The following queries are equivalent:

SELECT * FROM primes(10);
SELECT * FROM primes(0, 10);
SELECT * FROM primes() LIMIT 10;
SELECT * FROM system.primes LIMIT 10;
SELECT * FROM system.primes WHERE prime IN (2, 3, 5, 7, 11, 13, 17, 19, 23, 29);

And the following queries are equivalent:

SELECT * FROM primes(10, 10);
SELECT * FROM primes() LIMIT 10 OFFSET 10;
SELECT * FROM system.primes LIMIT 10 OFFSET 10;

Examples

The first 10 primes.

SELECT * FROM primes(10);
  ┌─prime─┐
  │     2 │
  │     3 │
  │     5 │
  │     7 │
  │    11 │
  │    13 │
  │    17 │
  │    19 │
  │    23 │
  │    29 │
  └───────┘

The first prime greater than 1e15.

SELECT prime FROM primes() WHERE prime > toUInt64(1e15) LIMIT 1;
  ┌────────────prime─┐
  │ 1000000000000037 │ -- 1.00 quadrillion
  └──────────────────┘

The first 7 Mersenne primes.

SELECT prime
FROM primes()
WHERE bitAnd(prime, prime + 1) = 0
LIMIT 7;
  ┌──prime─┐
  │      3 │
  │      7 │
  │     31 │
  │    127 │
  │   8191 │
  │ 131071 │
  │ 524287 │
  └────────┘

Note

  • The fastest forms are the plain range and point-filter variants that use the default step (1), for example primes(N) or primes() LIMIT N. These forms use an optimized prime generator to compute very large primes efficiently.
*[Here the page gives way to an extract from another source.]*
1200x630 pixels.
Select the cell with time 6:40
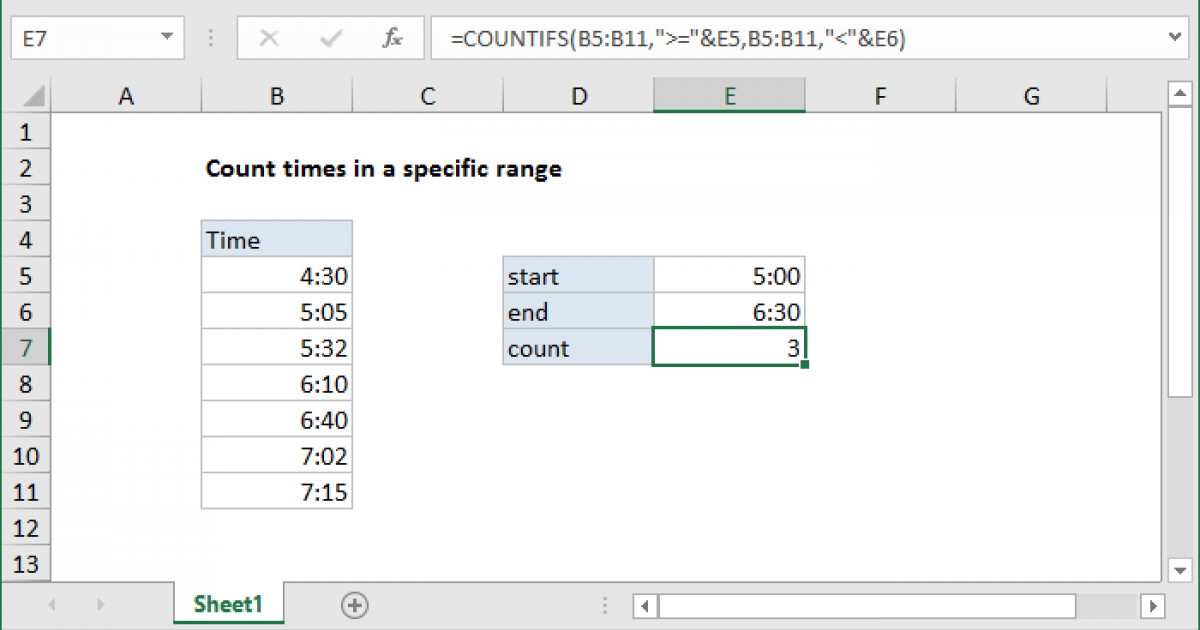277,419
For example, the following query executes almost instantly:
SELECT sum(prime)
FROM primes()
WHERE prime BETWEEN toUInt64(1e6) AND toUInt64(1e6) + 100
   OR prime BETWEEN toUInt64(1e12) AND toUInt64(1e12) + 100
   OR prime BETWEEN toUInt64(1e15) AND toUInt64(1e15) + 100
   OR prime IN (9999999967, 9999999971, 9999999973)
   OR prime == 1000000000000037;
  ┌───────sum(prime)─┐
  │ 2004010006000641 │ -- 2.00 quadrillion
  └──────────────────┘
  • Using a non-zero offset and/or step greater than 1 (primes(offset, count) / primes(offset, count, step)) may be slower because additional primes may need to be generated and skipped internally. If you don't need an offset or step, omit them.